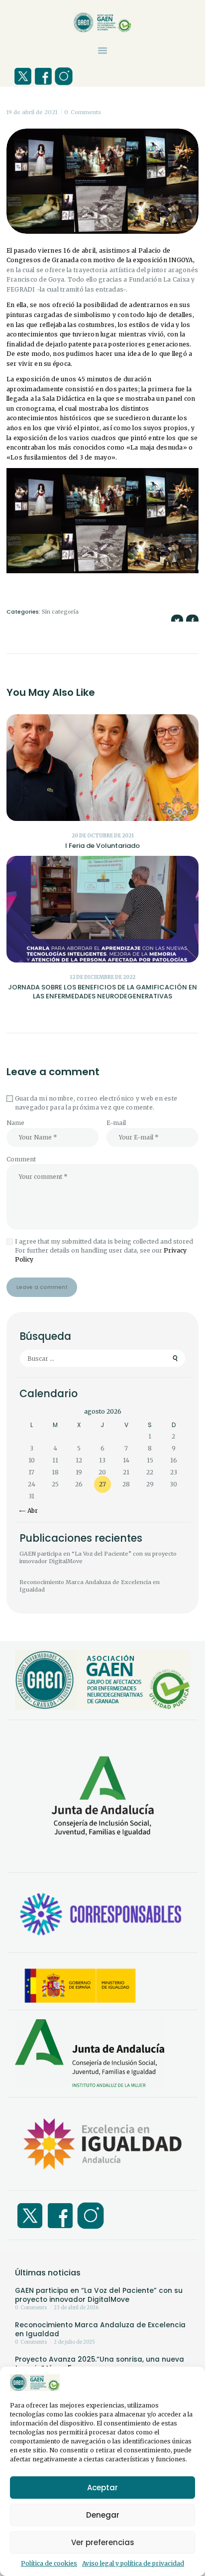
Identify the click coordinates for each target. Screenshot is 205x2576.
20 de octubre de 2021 (103, 835)
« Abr (30, 1510)
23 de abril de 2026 (76, 2308)
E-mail (116, 1123)
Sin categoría (60, 611)
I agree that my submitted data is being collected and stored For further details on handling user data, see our (104, 1250)
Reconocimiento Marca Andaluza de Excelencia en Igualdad (89, 1586)
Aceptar (102, 2487)
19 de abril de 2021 (32, 112)
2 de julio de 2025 (74, 2342)
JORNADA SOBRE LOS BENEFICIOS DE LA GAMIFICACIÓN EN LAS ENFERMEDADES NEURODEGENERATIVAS (102, 991)
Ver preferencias (102, 2542)
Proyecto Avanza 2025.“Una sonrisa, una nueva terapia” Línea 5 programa (99, 2364)
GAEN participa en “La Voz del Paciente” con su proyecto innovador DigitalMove (98, 1557)
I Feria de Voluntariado (102, 845)
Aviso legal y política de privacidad (133, 2563)
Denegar (102, 2515)
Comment (21, 1159)
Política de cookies (49, 2563)
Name (15, 1123)
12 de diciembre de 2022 (102, 977)
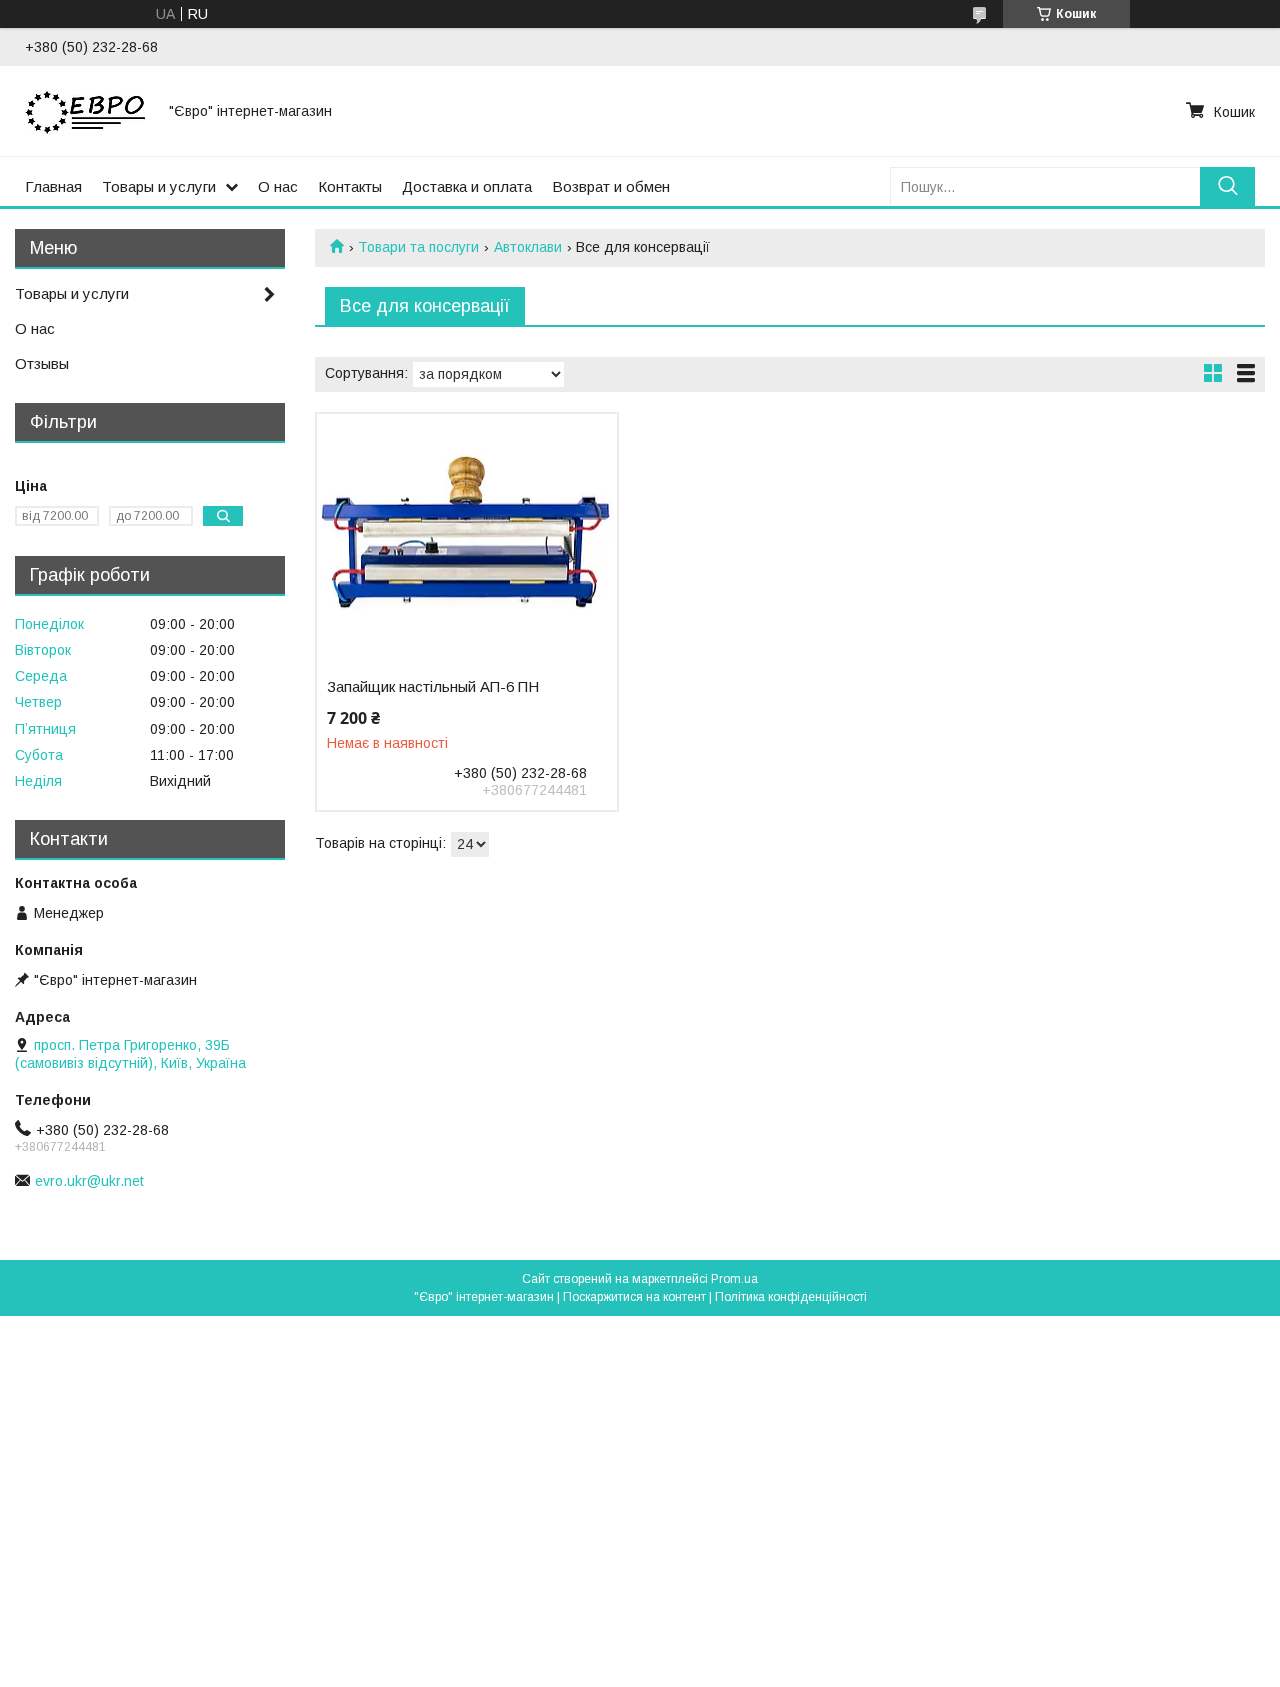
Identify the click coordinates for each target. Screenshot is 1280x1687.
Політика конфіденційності (791, 1297)
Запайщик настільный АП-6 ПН (433, 687)
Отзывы (42, 363)
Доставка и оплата (467, 186)
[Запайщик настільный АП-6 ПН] (466, 539)
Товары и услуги (159, 186)
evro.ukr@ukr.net (89, 1181)
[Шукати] (1227, 186)
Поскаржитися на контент (634, 1297)
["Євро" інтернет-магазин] (85, 111)
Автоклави (528, 247)
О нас (278, 186)
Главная (53, 186)
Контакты (350, 186)
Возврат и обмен (611, 186)
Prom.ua (734, 1279)
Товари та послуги (418, 247)
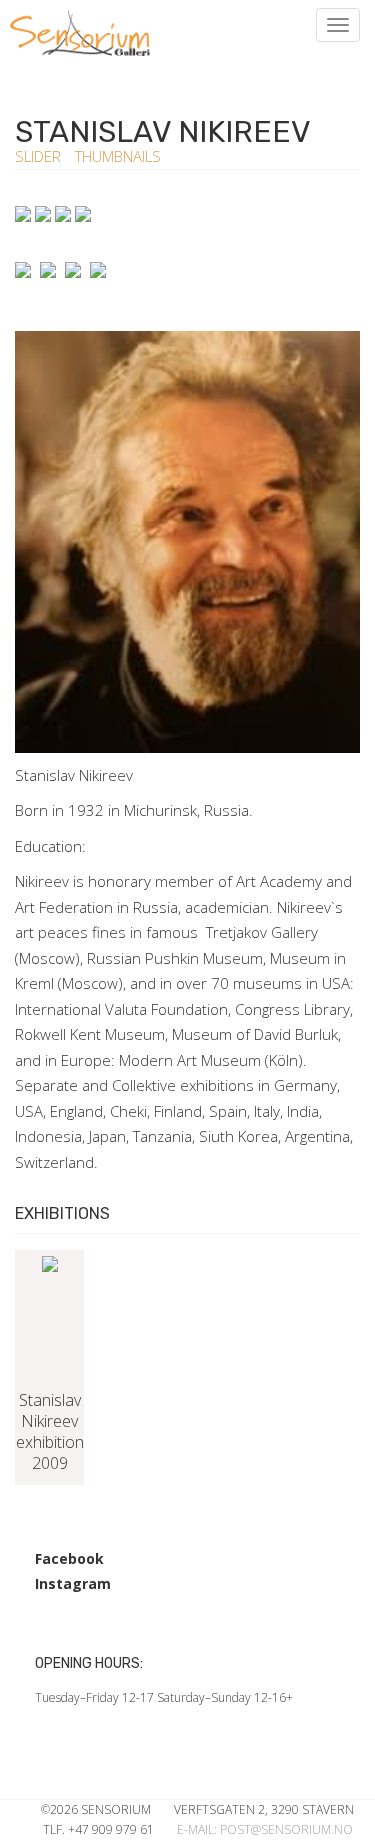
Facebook (69, 1558)
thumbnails (118, 156)
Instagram (73, 1583)
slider (40, 156)
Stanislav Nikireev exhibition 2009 (50, 1432)
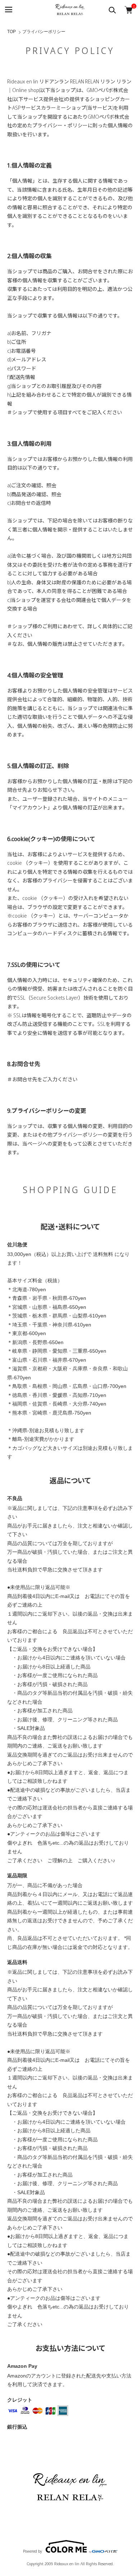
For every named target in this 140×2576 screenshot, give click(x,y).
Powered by (32, 2550)
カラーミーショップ (63, 107)
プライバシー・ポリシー (60, 125)
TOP (11, 31)
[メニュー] (8, 10)
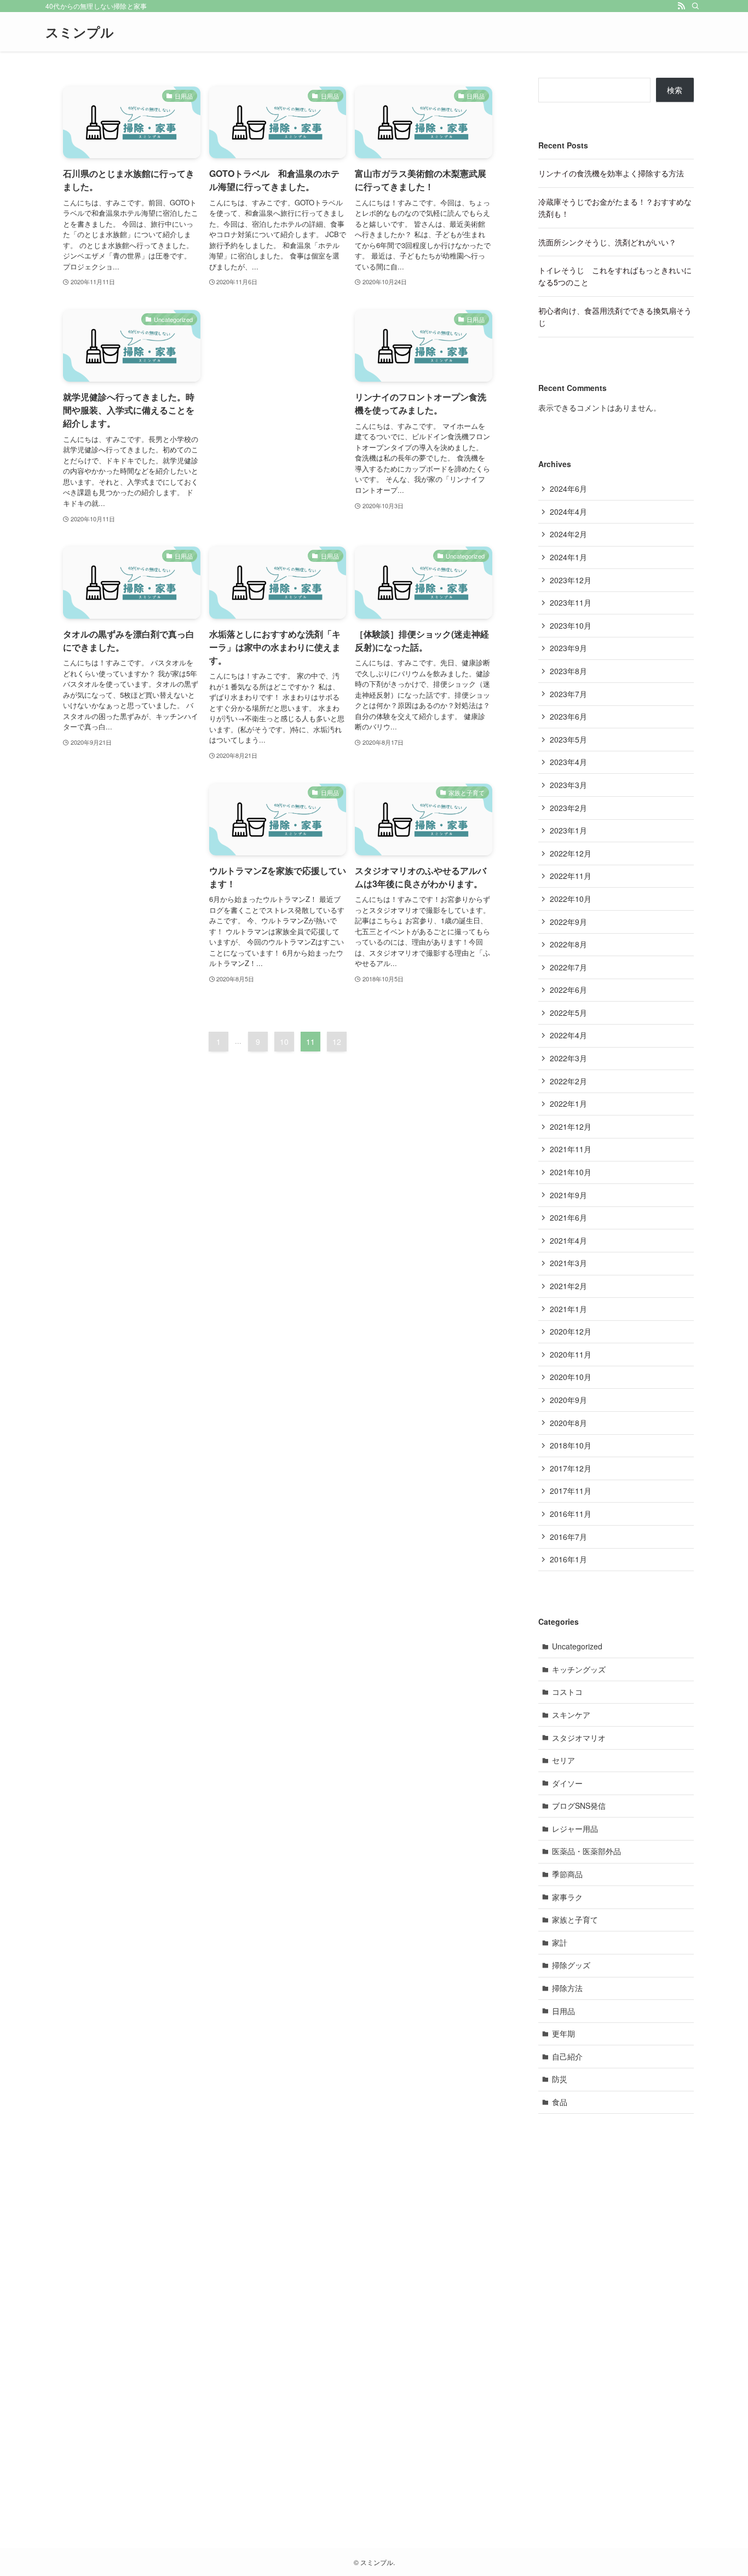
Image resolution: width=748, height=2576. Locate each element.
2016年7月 (568, 1536)
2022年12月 (570, 853)
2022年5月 (568, 1012)
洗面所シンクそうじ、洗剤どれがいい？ (607, 242)
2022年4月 (568, 1035)
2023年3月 (568, 784)
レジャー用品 (575, 1828)
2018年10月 (570, 1445)
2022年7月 (568, 967)
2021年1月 (568, 1308)
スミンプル (79, 31)
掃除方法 (567, 1987)
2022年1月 (568, 1103)
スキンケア (571, 1714)
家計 (559, 1942)
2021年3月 (568, 1262)
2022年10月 (570, 898)
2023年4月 (568, 761)
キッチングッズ (579, 1669)
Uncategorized (577, 1646)
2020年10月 (570, 1376)
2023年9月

YOUR ASSIGNMENT
Give back every line of the material exactly as written, but not the pictures.

RESULT OF THIS EXERCISE
Identify the click coordinates for each target. Screenshot is 205x2576.
20 de octubre de 2021 (103, 835)
« Abr (30, 1510)
23 de abril de 2026 (76, 2308)
E-mail (116, 1123)
Sin categoría (60, 611)
I agree that my submitted data is being collected and stored For further details on handling user data, see our (104, 1250)
Reconocimiento Marca Andaluza de Excelencia en Igualdad (89, 1586)
Aceptar (102, 2487)
19 de abril de 2021 (32, 112)
2 de julio de 2025 (74, 2342)
JORNADA SOBRE LOS BENEFICIOS DE LA GAMIFICACIÓN EN LAS ENFERMEDADES NEURODEGENERATIVAS (102, 991)
Ver preferencias (102, 2542)
Proyecto Avanza 2025.“Una sonrisa, una nueva terapia” Línea 5 programa (99, 2364)
GAEN participa en “La Voz del Paciente” con su proyecto innovador DigitalMove (98, 1557)
I Feria de Voluntariado (102, 845)
Aviso legal y política de privacidad (133, 2563)
Denegar (102, 2515)
Comment (21, 1159)
Política de cookies (49, 2563)
Name (15, 1123)
12 de diciembre de 2022 (102, 977)
Identify the click coordinates for each target. Screenshot is 1280x1687.
Політика конфіденційності (791, 1297)
Запайщик настільный АП-6 ПН (433, 687)
Отзывы (42, 363)
Доставка и оплата (467, 186)
[Запайщик настільный АП-6 ПН] (466, 539)
Товары и услуги (159, 186)
evro.ukr@ukr.net (89, 1181)
[Шукати] (1227, 186)
Поскаржитися на контент (634, 1297)
["Євро" інтернет-магазин] (85, 111)
Автоклави (528, 247)
О нас (278, 186)
Главная (53, 186)
Контакты (350, 186)
Возврат и обмен (611, 186)
Prom.ua (734, 1279)
Товари та послуги (418, 247)
Facebook (69, 1558)
thumbnails (118, 156)
Instagram (73, 1583)
slider (40, 156)
Stanislav Nikireev exhibition 2009 (50, 1432)
For every named target in this 140×2576 screenshot, give click(x,y).
Powered by (32, 2550)
カラーミーショップ (63, 107)
プライバシー・ポリシー (60, 125)
TOP (11, 31)
[メニュー] (8, 10)
Image resolution: width=748, height=2576. Locate each element.
2016年7月 (568, 1536)
2022年12月 (570, 853)
2022年5月 (568, 1012)
洗面所シンクそうじ、洗剤どれがいい？ (607, 242)
2022年4月 (568, 1035)
2023年3月 (568, 784)
レジャー用品 (575, 1828)
2018年10月 (570, 1445)
2022年7月 (568, 967)
2021年1月 (568, 1308)
スミンプル (79, 31)
掃除方法 (567, 1987)
2022年1月 (568, 1103)
スキンケア (571, 1714)
家計 (559, 1942)
2021年3月 (568, 1262)
2022年10月 (570, 898)
2023年4月 (568, 761)
キッチングッズ (579, 1669)
Uncategorized (577, 1646)
2020年10月 (570, 1376)
2023年9月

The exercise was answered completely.